Plus de la moitié des réfugiés ont moins de 25 ans et la majeure partie de leur vie active est devant eux. C’est cette catégorie de population qui affiche le plus fort intérêt à suivre un cycle d’éducation, selon les sondages. Ce qui prouve qu’à la fois l’âge et la motivation sont deux facteurs permettant de répondre aux besoins d’un niveau d’éducation élevé du marché du travail allemand.
LES PROCHAINES ÉTAPES
Le facteur-clef d’intégration sur le marché du travail allemand est la parfaite maîtrise de la langue allemande qui demeure la langue de travail dans la plupart des entreprises allemandes. Très peu d’emplois sont accessibles sans une bonne connaissance de l’allemand. En cela, les choses ont changé si on les compare à la situation qu’ont connue les migrants dans les années 50 et 60, ne serait-ce que quant aux règles en matière de santé et de sécurité. Or, nombre de migrants considèrent que l’allemand est une langue difficile à apprendre. Même si ce n’est pas le cas pour l’ensemble des réfugiés, parvenir au niveau de langue exigé par les employeurs allemands prend du temps. Deux instituts de recherche ont mené des études sur les réfugiés arrivés en 2015 (870 000 personnes). Ils souhaitaient un investissement plus élevé dans les domaines des cours de langue à finalités professionnelles et des entretiens de carrières, ainsi que des efforts mis en place dans le cadre de l’intégration sur le marché du travail des 2016. Les résultats sont en tous points remarquables d’autant qu’ils ont été comparés à ce qui aurait pu se produire en cas d’absence d’effort (« status quo ante »). Bien sûr, les effets, sur les deux premières années, sont négatifs en raison des sommes engagées. Cependant, au bout de 7 années, un bénéfice net commence à se faire ressentir. Les réfugiés qui ont appris l’allemand et suivi une formation ont un taux d’emploi plus élevé que la moyenne, des revenus supérieurs (et par là même payent plus d’impôts), ont moins recours aux prestations sociales et contribuent au système de sécurité sociale.

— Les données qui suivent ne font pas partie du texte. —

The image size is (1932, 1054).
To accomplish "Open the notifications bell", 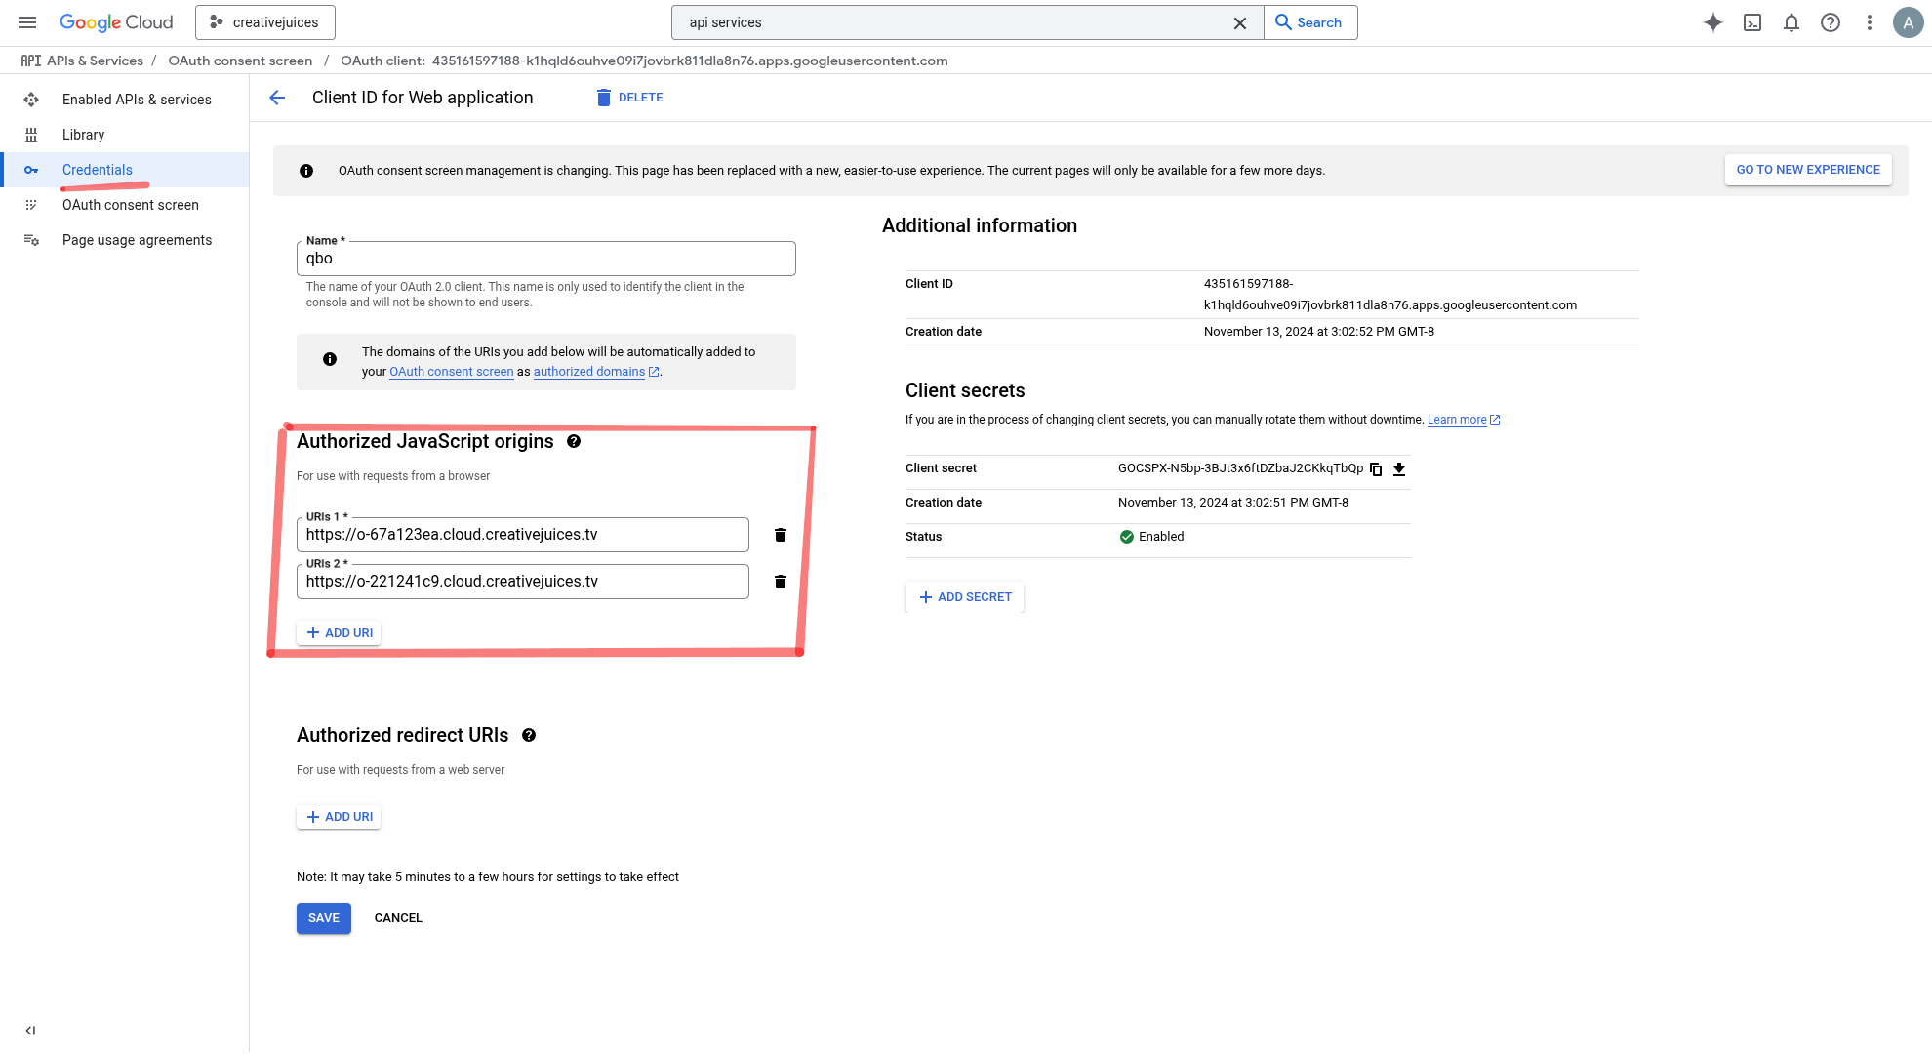I will [x=1791, y=22].

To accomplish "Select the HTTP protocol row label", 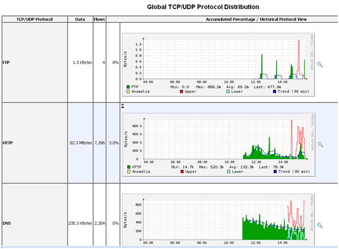I will pyautogui.click(x=7, y=143).
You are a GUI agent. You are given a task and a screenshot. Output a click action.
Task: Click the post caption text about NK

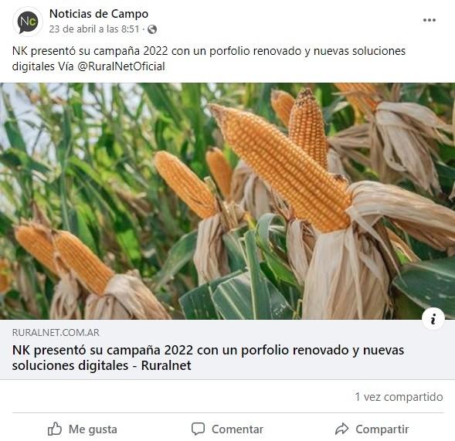pos(209,59)
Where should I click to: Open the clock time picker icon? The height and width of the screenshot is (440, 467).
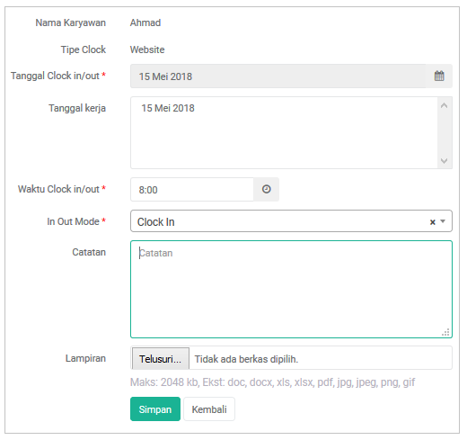pyautogui.click(x=266, y=189)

C’est pourquoi, au Ministère du Travail et des Affaires sociales conjointement avec le Ministère de l’Intérieur, nous nous efforçons d’améliorer l’offre de cours de langue en Allemagne. Le gouvernement fédéral a sensiblement accru les fonds destinés aux cours de langue à des fins professionnelles, c’est à dire des cours qui vont au-delà de l’apprentissage des basiques de la langue. Pratiquer l’allemand sur son lieu de travail est aussi une autre approche fort prometteuse. Dès lors, nous attachons une importance particulière à la mise en place d’une meilleure coordination entre ces cours d’intégration et les mesures en faveur de l’emploi.